L’Espagne « est un pays démocratique et un État de droit, dans lequel on n’espionne pas, on n’intercepte pas de conversations, on ne place pas sur écoute, si ce n’est dans le cadre de la loi », a affirmé mardi la porte-parole du gouvernement, Isabel Rodríguez.

Le mouvement indépendantiste catalan a accusé lundi Madrid d’avoir espionné illégalement des dizaines de ses chefs de file en installant le logiciel Pegasus sur leurs téléphones portables, après la publication du rapport d’une organisation canadienne documentant ces faits présumés.

Le président régional catalan, l’indépendantiste Pere Aragonés, a rejeté les explications de Mme Rodríguez et demandé que le gouvernement de Pedro Sánchez prévoie une enquête sur le sujet.

« Le gouvernement espagnol doit donner des explications et agir avec un maximum de transparence », a déclaré M. Aragonés lors d’une conférence de presse à Barcelone, réclamant « une enquête interne avec un contrôle indépendant ».

« Espionner illégalement un adversaire politique nous éloigne de la résolution du conflit politique avec l’État », a-t-il ajouté.

Selon le rapport du « Citizen Lab » – un organisme canadien basé à l’université de Toronto –, au moins 65 indépendantistes catalans ont été ainsi espionnés entre 2017 et 2020.

Parmi les personnes visées figurent M. Aragonés (qui était au moment des faits numéro deux de la région), les ex-présidents régionaux Quim Torra et Artur Mas, ainsi que des eurodéputés, des députés régionaux et des membres d’organisations civiles indépendantistes.

L’ancien président régional Carles Puigdemont, qui avait fui en octobre 2017 en Belgique pour échapper à la justice espagnole après la tentative de sécession de la Catalogne, n’a pas été directement espionné, mais nombre de ses proches, dont son épouse, l’ont été, précise l’organisme canadien.

« Le gouvernement n’a rien à voir » avec ces accusations et « n’a rien à cacher », a insisté sa porte-parole Isabel Rodríguez, affirmant que l’exécutif « va collaborer autant que possible avec la justice pour enquêter sur ces faits » si les tribunaux le demandent.

L’ONG Amnistie internationale a appelé lundi dans un communiqué à « mettre fin aux abus des logiciels espions ».

À l’été 2021, une vaste enquête médiatique avait révélé que le logiciel Pegasus avait permis d’espionner les téléphones de journalistes, d’hommes politiques, de militants ou de chefs d’entreprises de différents pays.
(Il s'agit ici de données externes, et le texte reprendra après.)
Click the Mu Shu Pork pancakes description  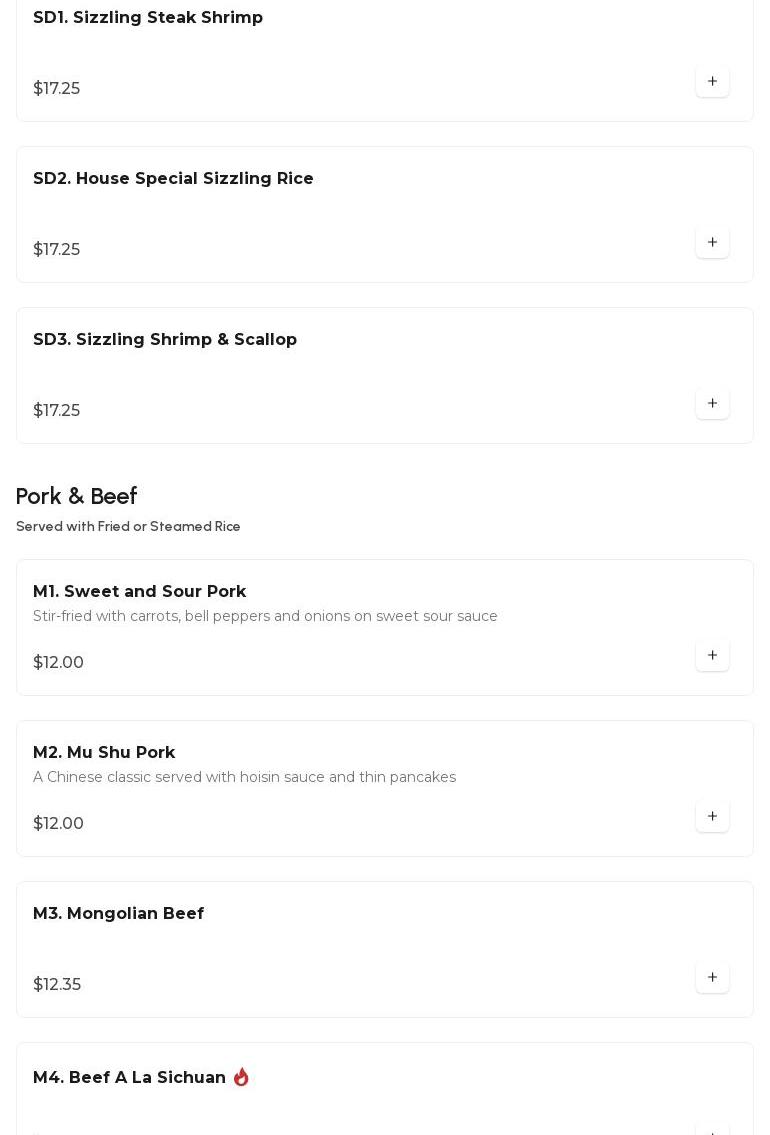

La Catalogne, région du nord-est de l’Espagne, est le théâtre depuis plusieurs années d’une crise politique entre les indépendantistes, qui contrôlent l’exécutif et le parlement régional, et le gouvernement central.

En octobre 2017, les séparatistes avaient organisé un référendum d’autodétermination malgré son interdiction par la justice et déclaré unilatéralement, en vain, l’indépendance de la région.

Les tensions se sont considérablement apaisées depuis la reprise en 2020 du dialogue entre les indépendantistes et le gouvernement du socialiste Pedro Sanchez qui a gracié l’an dernier neuf indépendantistes au nom de la « réconciliation ».